=== Provided passage ===
As our knowledge of the natural world increases, we grow in power and influence over our small corner of the universe. The responsibility associated with such power is summarized by a choice: to control such power or to let it control us. The discovery of the atom allowed us to harness great power (atomic energy). That power, when under control, has led to numerous scientific advances. In the wrong hands, it could lead to unprecedented destruction through atomic bombs.

Generally speaking, man has always been a relatively theistic species, clinging to the ideals set forth by the belief in a higher power. That power has always focused on something outside of mankind, a force beyond our comprehension that holds all things together and guides us in our journey for understanding. Over the last century, man has turned inward, now seeing himself as that greater power - manifested in the form of non-theistic worldviews. If all life is a result of non-intelligent forces, than our own intelligence sets us apart from the rest of existence. In effect, man becomes the center of the universe, replacing belief in God. The very belief in God has become increasingly archaic; to some it is viewed as foolish, and perhaps even childish. Hostility towards a higher power outside of ourselves has grown proportionally to faith in our own ability to hold the world together.

This type of thinking leads to worldviews such as Atheism, Naturalism, Darwinism, and Agnosticism. Since these beliefs are based on a common presumption, that God does not or cannot be known to exist, they are often characterized as scientific or logical. Similarly, belief in a higher power outside of mankind is characterized as unscientific and fanatical. Many Christians today find themselves challenged by non-theistic worldviews and are faced with questions they are unprepared to answer. As a result, they’re either humiliated any time the topic of faith comes up or they choose to avoid the subject entirely. What is surprising to discover is that many of the same questions posed to theists could also be asked of the non-theists. The theistic thinker need only arm himself with basic knowledge of how beliefs are formed in order to start challenging oppositions to their faith.

In Reason, we want to equip you with such knowledge and in turn accomplish two things:

  1. Challenge and reinforce your own thinking such that you are fulfilling 1 Peter 3:15
  2. Equip you to counter common arguments against your faith.

Ground Rules

Far too many discussions on the topic of God’s existence need not happen in the first place. Why? Simply because one (or both) participants are completely and utterly uncompromising, bringing their presumptions to the table and refusing to consider anything contrary to those beliefs. We talked about one already - the presumption that belief in God is unscientific and should therefore be immediately dismissed in a discussion about the origin of our universe. Note that both sides are guilty of this, not just theistic thinkers nor just atheistic thinkers.
=== Extracted entries ===
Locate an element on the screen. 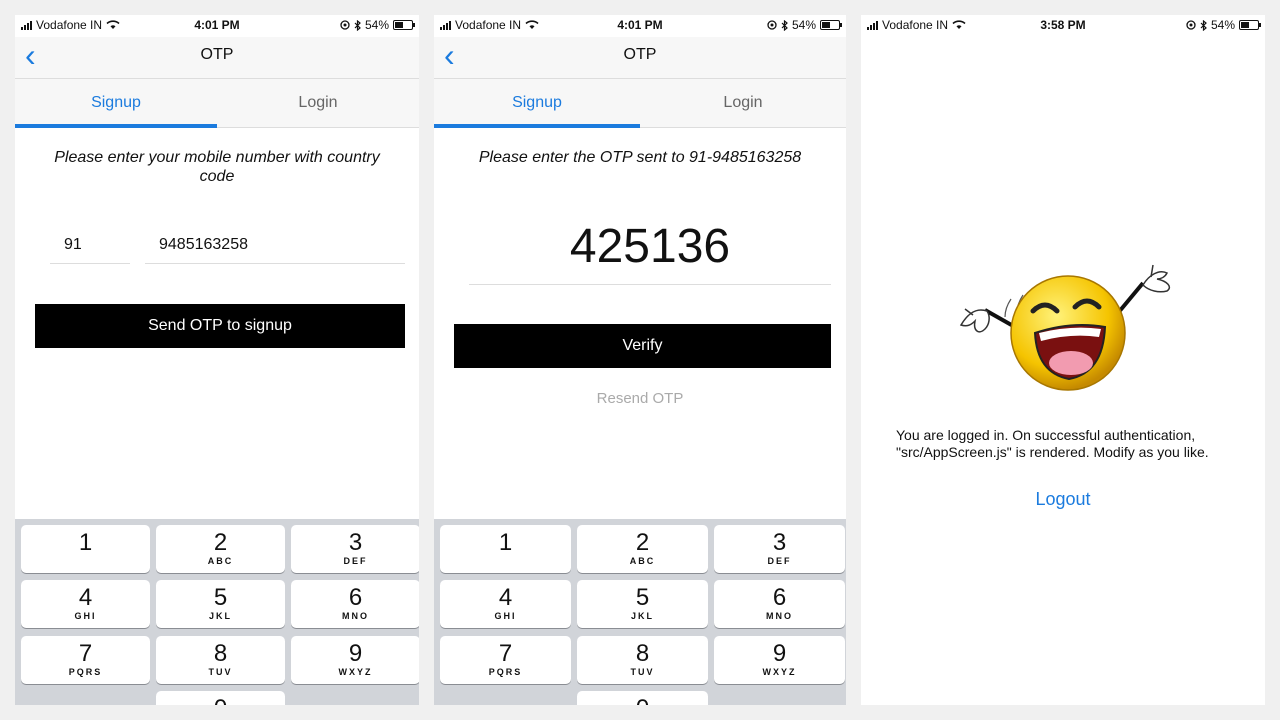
===
=== Extracted entries ===
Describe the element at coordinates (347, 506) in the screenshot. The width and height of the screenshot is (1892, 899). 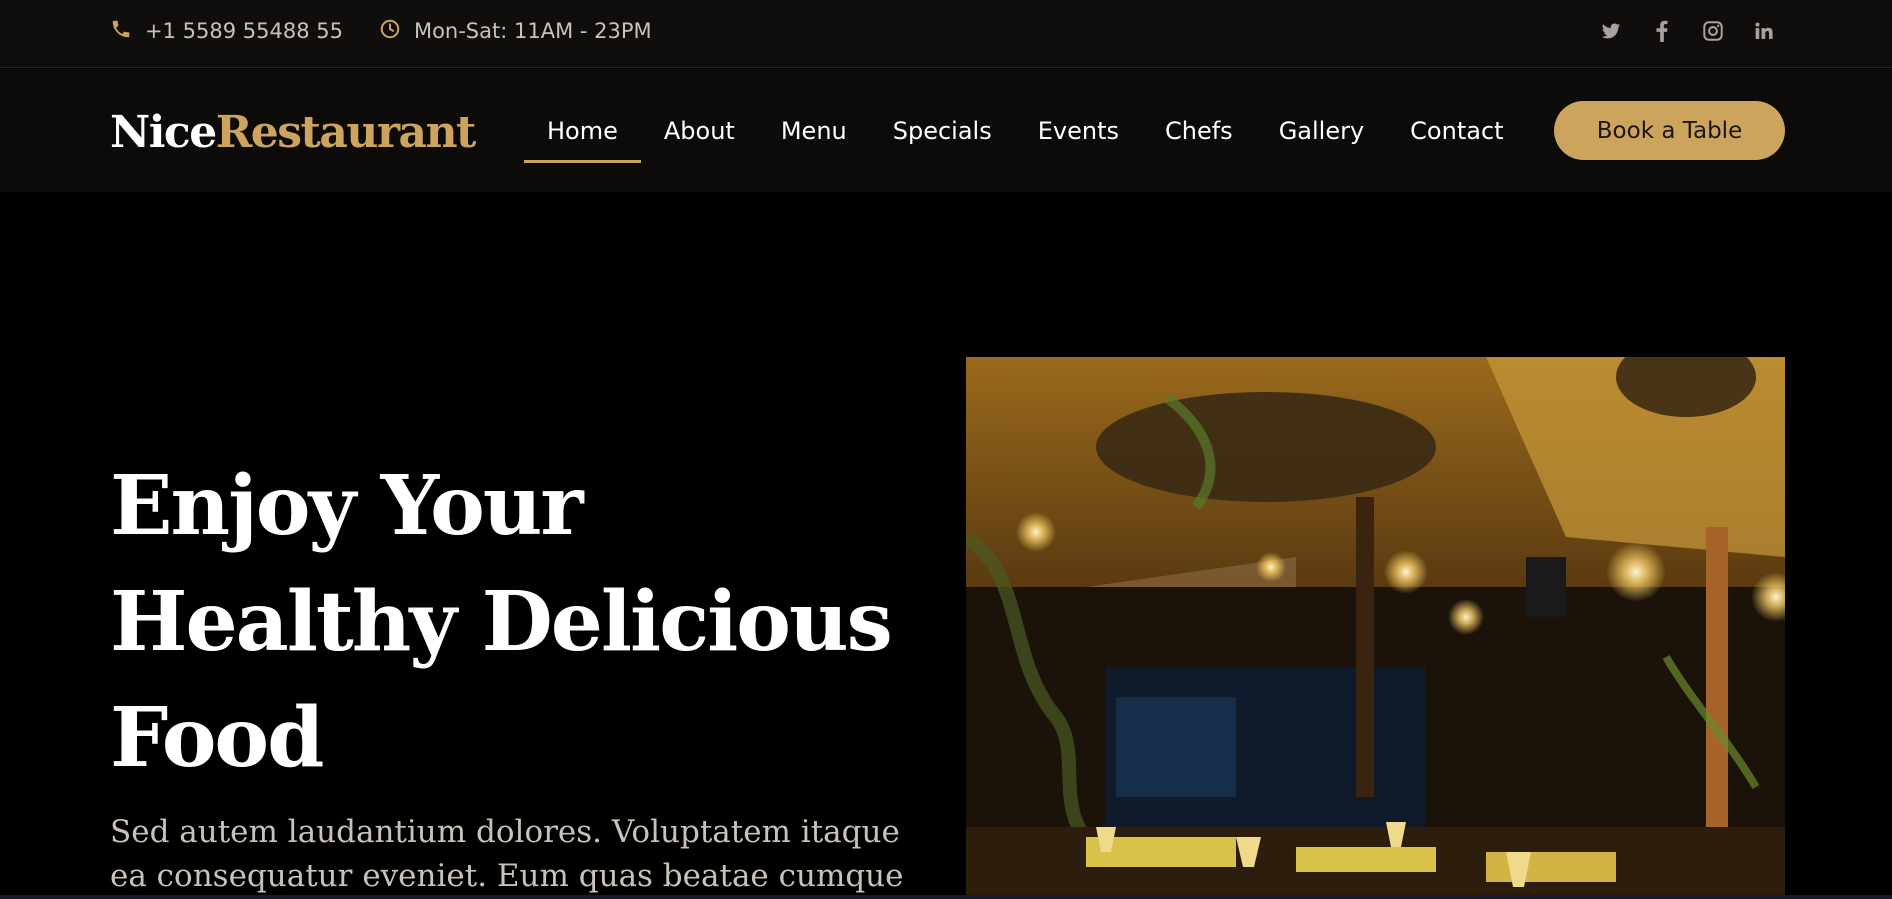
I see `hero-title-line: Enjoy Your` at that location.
===
* Apply what you read:
- 1) In the essay on belief in God, what great power did the discovery of the atom allow us to harness?
- 2) Render this sentence from the essay on belief in God into Spanish: "In effect, man becomes the center of the universe, replacing belief in God."
- 3) Carry the essay on belief in God forward from the point where it stops.
The items can be left aside, since nothing here depends on them.

* Answer section:
- 1) Atomic energy.

- 2) En efecto, el hombre se convierte en el centro del universo, reemplazando la creencia en Dios.

- 3)
This course is designed to equip you with logical, scientific, and moral arguments for the truth surrounding a Christian worldview. Such knowledge will carry weight, and must be wielded with gentleness and respect. When engaging in a conversation about what you believe versus what someone else believes, a set of ground rules must be established:

#1: Your Heart

Before engaging in any discussion, you need first ask yourself: “Am I willing to be objective? Am I willing to hear the other person out?” and, “Am I willing to accept that I may be wrong about some or perhaps many of my beliefs?” These are tough guidelines to be armed with while going into a passionate worldview discussion because most of us tend to believe our opinion is true (otherwise, we’d change it). Even though at The Risen we feel the evidence is strongly in the favor of a Christian worldview, it is still not our place to point our finger with an ”I-am-right-and-you-are-wrong” mantra. This is the very thing that destroys genuine discussion and yields only anger, frustration, and resentment. Without the consideration of 1 Peter 3:15 to give our reasoning with “gentleness and respect,” we have little business expressing our beliefs. Be unwavering in kindness and respect towards your audience.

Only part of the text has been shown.